A person can disguise what they mean when they describe something by choosing the right word: a word that both conceals the meaning of what they are actually trying to say, but can also reveal that meaning upon further reflection. Whether that thing the person is describing is another person, an ideology, or a piece of writing. Whether that person is doing this to be kind or intentionally sly.
We can choose words like these to describe prose. These words have literal meaning that you can locate in a dictionary, but actually mean something else to us when you think about it; they are implying something different. Words like these, which pertain to prose, that come to my mind are adjectives that criticize the prose without seeming like a criticism if you just look at the word itself. Here are some examples:
Ambitious — If a prose is ambitious, you could be complementing the writer for taking on something difficult (like an important subject or using a complex syntactical structure). But… you could also be saying “this piece is out of the writer’s league, they should stick to something simpler”.

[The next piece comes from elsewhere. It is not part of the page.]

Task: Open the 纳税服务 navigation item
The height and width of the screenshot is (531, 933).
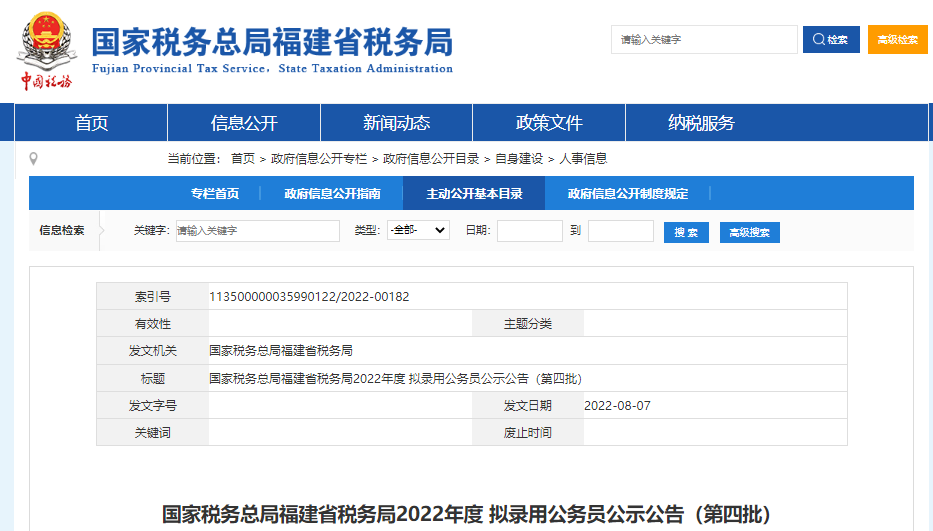Action: click(x=701, y=123)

Dramatic — If a prose is dramatic, or has a “dramatic voice”, then the prose is not convincing enough, not reliable, not believable to the reader.

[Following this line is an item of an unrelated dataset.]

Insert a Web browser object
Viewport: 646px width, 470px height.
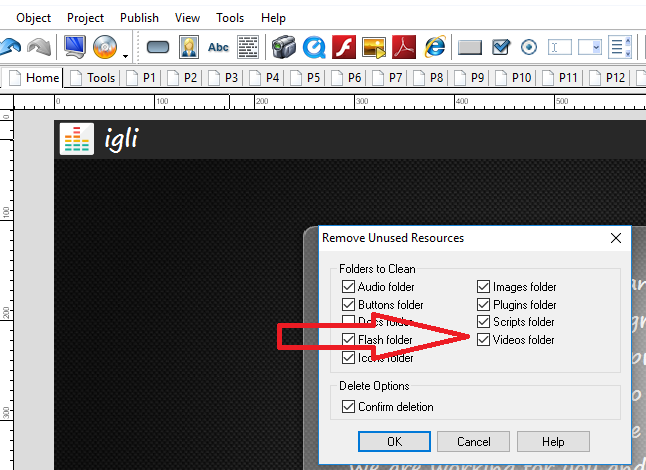point(434,47)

Enthusiastic — Describing a prose as enthusiastic is a way of saying that it could have been passionate, but something was missing that made it one level below a passionate piece: an enthusiastic piece.

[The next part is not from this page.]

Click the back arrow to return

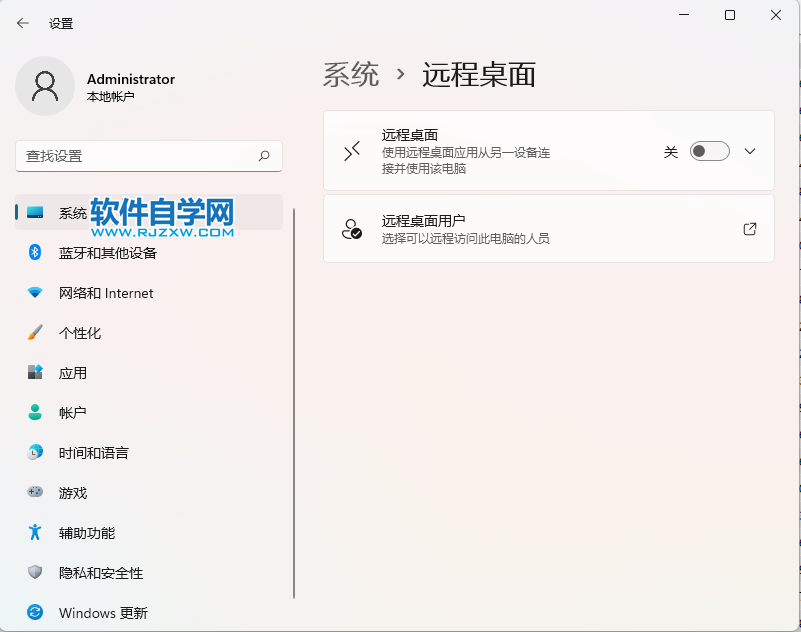point(22,22)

Emotional — If you say its an “emotional piece” well perhaps you are saying that the emotions and feelings that the writer is expressing substitute for lack of substance, facts, analysis.
Rhetorical —A rhetorical piece is one where the writer is trying to write as a way to appeal to a certain group of people; they are trying to influence them. But if you describe a piece as “rhetorical” you can also be implying that it is dishonest, not true to the writer or a reader not in the group that is being targeted, and thereby not worthy of a read.